L’exclusion de la Russie et du Bélarus de l’élite mondiale libère mathématiquement deux places supplémentaires dans l’élite mondiale, au moins pour quelques années. Un effet collatéral positif pouvait donc être l’opportunité pour de nouvelles nations d’accéder à une élite qui se refusait à elles. Et quand on dit cela, tous les regards se tournent forcément vers la Pologne. Et pas uniquement parce que ce pays est (avec les Baltes) le plus méfiant vis-à-vis de l’expansionnisme russe, pour des raisons historiques évidentes, et donc le principal soutien de l’Ukraine pour l’aider à récupérer ses territoires conquis et pour accueillir les familles réfugiées.

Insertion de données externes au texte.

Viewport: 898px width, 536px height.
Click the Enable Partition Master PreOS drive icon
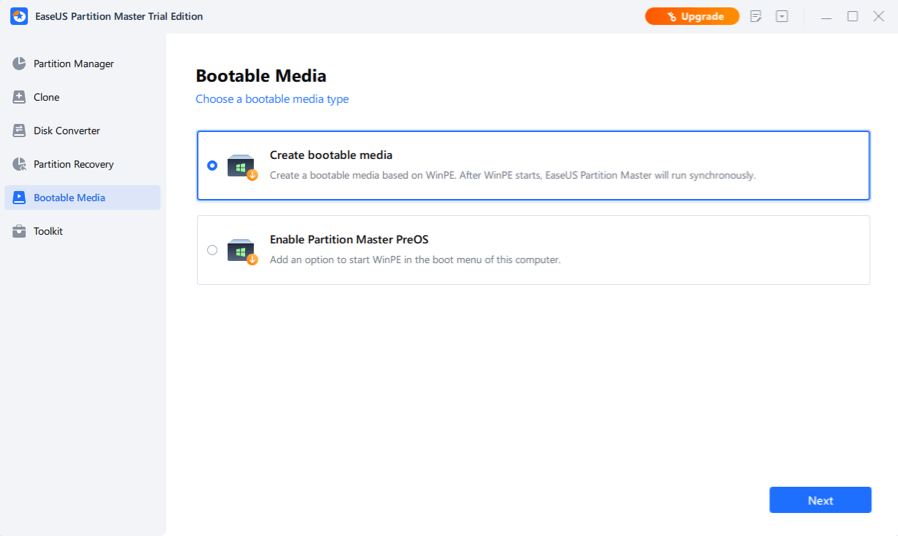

En hockey sur glace, la dernière accession de Pologne à l’élite remonte à 2001 c’était à Grenoble dans une patinoire Pôle Sud qui sentait encore la peinture fraîche. Elle était redescendue l’année suivante. Depuis vingt ans, les Polonais végètent dans les divisions inférieures. Ils sont passés assez près de retrouver l’élite en 2015, dans un match décisif à Cracovie contre la Hongrie, puis en 2016, devancés à la confrontation particulière par l’Italie, leur bête noire. Mais le reste du temps, ils ont surtout fait l’ascenseur avec la division IB, encore un étage plus bas.
Cette année à Nottingham, la Pologne a d’abord prouvé sa valeur en prolongation face à la Grande-Bretagne organisatrice (3-4). Elle craignait que ce maudit but de Ben Lake à 4 contre 3 (le gardien polonais John Murray avait été pénalisé pour faire trébucher dans le temps supplémentaire) ne soit encore fatal. Ayant perdu, les Polonais devait battre l’autre adversaire majeur, l’Italie. Une équipe qu’ils n’avaient plus battue… depuis 2002, leur dernière année dans l’élite, pour rien puisque les deux pays furent relégués par la protection dont bénéficiait le Japon.

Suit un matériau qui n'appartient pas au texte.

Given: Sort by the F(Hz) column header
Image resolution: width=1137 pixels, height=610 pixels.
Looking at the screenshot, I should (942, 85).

Les tribunes ont choisi leur camp : on recense un millier de Polonais contre quelques dizaines d’Italiens. Les joueurs en blanc se sentent poussés et maintiennent le jeu en zone offensive pendant les deux premières minutes, déjà un signal fort. Après cinq minutes de jeu, Radosław Galant vient presser Gregorio Gios contre la balustrade pour lui prendre le palet et le passer à Michalski qui reprend dans son élan et trompe Justin Fazio (0-1). Mais l’égalisation arrive une minute plus tard. Daniel Mantenuto gagne un engagement en zone offensive pour un lancer puissant d’Alex Trivellato à la ligne bleue (1-1). Le jeu reste équilibré jusqu’à ce que la sirène retentisse. Tommaso Traversa a alors une altercation avec Fraszko… et se fait exclure du match pour un coup de tête après l’appel des arbitres à la vidéo !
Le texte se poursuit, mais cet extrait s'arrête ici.